**Input for this task**.
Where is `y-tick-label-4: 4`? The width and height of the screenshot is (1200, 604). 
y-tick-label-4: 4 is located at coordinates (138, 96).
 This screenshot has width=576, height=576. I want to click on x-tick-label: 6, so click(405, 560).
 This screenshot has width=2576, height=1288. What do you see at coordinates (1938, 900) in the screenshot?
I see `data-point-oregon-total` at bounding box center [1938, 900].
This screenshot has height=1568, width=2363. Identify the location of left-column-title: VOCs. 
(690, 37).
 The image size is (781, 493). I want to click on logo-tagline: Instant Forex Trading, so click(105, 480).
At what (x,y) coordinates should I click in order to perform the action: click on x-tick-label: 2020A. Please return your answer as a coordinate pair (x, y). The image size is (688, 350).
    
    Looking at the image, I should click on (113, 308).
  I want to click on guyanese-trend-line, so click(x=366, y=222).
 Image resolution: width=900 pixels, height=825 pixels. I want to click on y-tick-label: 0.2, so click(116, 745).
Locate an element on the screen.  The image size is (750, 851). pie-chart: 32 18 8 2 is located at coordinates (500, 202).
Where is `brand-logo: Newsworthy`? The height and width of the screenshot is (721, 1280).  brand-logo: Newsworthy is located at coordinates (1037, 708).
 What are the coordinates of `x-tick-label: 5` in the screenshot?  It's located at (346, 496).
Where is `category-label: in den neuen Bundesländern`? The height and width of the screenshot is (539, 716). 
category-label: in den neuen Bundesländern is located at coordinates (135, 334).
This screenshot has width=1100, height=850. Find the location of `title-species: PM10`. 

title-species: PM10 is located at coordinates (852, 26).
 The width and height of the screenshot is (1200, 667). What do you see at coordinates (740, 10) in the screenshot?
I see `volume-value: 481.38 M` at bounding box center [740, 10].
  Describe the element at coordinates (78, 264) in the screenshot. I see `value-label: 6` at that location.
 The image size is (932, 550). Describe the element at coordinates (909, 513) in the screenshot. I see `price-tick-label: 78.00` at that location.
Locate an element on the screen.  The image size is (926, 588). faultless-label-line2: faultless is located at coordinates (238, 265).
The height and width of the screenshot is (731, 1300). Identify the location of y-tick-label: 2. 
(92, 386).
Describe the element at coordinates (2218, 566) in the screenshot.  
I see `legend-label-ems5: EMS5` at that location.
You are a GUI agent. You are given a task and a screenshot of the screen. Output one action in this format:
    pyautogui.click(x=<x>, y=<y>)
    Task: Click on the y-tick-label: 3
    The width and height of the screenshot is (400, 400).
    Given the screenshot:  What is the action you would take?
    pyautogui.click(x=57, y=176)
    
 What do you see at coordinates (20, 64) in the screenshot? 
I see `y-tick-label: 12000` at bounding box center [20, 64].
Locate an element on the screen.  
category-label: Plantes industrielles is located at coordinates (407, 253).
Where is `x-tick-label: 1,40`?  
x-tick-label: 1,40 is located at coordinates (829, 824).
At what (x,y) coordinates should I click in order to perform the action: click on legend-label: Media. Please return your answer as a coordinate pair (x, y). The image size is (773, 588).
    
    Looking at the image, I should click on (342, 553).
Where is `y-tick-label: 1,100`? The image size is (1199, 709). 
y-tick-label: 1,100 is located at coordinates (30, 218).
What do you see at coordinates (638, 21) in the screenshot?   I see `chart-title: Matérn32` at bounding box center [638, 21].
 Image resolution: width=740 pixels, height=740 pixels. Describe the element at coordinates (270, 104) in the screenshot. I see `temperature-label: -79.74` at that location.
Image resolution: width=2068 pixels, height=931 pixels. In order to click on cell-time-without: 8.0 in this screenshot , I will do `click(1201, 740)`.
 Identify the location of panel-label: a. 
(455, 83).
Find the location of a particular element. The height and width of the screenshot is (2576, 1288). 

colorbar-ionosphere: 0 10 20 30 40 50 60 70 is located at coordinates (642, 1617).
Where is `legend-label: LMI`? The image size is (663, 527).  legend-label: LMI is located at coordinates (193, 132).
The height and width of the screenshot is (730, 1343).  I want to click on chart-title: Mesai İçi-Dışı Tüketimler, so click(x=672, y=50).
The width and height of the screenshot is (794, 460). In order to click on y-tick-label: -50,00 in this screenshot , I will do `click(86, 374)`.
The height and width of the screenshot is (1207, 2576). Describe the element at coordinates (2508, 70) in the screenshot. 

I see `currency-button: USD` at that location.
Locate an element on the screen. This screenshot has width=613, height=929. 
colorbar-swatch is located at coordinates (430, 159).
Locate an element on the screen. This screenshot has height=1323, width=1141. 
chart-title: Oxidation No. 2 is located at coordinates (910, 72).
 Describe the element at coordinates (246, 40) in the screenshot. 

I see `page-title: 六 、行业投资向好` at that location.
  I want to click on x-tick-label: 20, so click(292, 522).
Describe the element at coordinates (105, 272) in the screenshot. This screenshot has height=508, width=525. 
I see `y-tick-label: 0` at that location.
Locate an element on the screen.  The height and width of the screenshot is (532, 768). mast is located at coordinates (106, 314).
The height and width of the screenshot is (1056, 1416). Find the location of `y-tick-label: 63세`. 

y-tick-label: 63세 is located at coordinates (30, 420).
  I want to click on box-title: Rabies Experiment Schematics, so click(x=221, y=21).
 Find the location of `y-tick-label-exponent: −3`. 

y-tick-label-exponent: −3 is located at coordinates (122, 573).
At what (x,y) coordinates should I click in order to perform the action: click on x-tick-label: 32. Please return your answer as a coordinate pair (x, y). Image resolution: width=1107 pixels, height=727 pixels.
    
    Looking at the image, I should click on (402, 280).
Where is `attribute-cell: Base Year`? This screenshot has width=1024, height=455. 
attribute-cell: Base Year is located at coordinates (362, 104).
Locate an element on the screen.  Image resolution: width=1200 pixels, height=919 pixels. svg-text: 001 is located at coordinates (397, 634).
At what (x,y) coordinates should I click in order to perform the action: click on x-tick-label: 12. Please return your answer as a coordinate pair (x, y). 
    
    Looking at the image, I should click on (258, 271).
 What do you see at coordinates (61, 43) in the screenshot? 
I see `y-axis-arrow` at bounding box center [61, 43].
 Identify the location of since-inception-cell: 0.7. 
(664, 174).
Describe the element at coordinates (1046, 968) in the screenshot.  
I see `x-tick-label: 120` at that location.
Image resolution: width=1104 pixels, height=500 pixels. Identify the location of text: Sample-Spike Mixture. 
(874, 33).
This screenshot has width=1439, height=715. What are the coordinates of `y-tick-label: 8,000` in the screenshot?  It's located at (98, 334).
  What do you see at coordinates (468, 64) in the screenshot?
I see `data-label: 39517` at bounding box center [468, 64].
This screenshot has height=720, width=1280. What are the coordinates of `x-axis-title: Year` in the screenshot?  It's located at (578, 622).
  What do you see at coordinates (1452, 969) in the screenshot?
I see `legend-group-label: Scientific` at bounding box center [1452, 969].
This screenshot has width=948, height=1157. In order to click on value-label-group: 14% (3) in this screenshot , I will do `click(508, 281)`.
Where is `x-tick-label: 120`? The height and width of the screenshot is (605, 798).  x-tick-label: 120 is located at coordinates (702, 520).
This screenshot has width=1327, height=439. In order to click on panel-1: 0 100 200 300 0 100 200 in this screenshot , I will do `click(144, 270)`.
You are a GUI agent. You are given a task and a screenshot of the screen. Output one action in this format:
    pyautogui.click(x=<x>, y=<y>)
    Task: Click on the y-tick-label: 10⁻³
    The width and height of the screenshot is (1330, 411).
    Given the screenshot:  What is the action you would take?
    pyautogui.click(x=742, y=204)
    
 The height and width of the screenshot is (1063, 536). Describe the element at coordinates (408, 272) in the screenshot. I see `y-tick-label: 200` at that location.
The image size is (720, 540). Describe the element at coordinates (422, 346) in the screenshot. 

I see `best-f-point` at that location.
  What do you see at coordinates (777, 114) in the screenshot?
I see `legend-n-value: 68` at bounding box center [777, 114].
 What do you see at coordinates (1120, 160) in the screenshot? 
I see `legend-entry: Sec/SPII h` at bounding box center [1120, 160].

**Prompt**.
Reproduce verbatim the portion of the data above that opens with the line containing "has width=1024, height=455." and closes with the line containing "coordinates (702, 520).". Include both of those lines and nothing else.

**Answer box**.
Where is `attribute-cell: Base Year`? This screenshot has width=1024, height=455. 
attribute-cell: Base Year is located at coordinates (362, 104).
Locate an element on the screen.  Image resolution: width=1200 pixels, height=919 pixels. svg-text: 001 is located at coordinates (397, 634).
At what (x,y) coordinates should I click in order to perform the action: click on x-tick-label: 12. Please return your answer as a coordinate pair (x, y). 
    
    Looking at the image, I should click on (258, 271).
 What do you see at coordinates (61, 43) in the screenshot? 
I see `y-axis-arrow` at bounding box center [61, 43].
 Identify the location of since-inception-cell: 0.7. 
(664, 174).
Describe the element at coordinates (1046, 968) in the screenshot.  
I see `x-tick-label: 120` at that location.
Image resolution: width=1104 pixels, height=500 pixels. Identify the location of text: Sample-Spike Mixture. 
(874, 33).
This screenshot has width=1439, height=715. What are the coordinates of `y-tick-label: 8,000` in the screenshot?  It's located at (98, 334).
  What do you see at coordinates (468, 64) in the screenshot?
I see `data-label: 39517` at bounding box center [468, 64].
This screenshot has height=720, width=1280. What are the coordinates of `x-axis-title: Year` in the screenshot?  It's located at (578, 622).
  What do you see at coordinates (1452, 969) in the screenshot?
I see `legend-group-label: Scientific` at bounding box center [1452, 969].
This screenshot has width=948, height=1157. In order to click on value-label-group: 14% (3) in this screenshot , I will do `click(508, 281)`.
Where is `x-tick-label: 120`? The height and width of the screenshot is (605, 798).  x-tick-label: 120 is located at coordinates (702, 520).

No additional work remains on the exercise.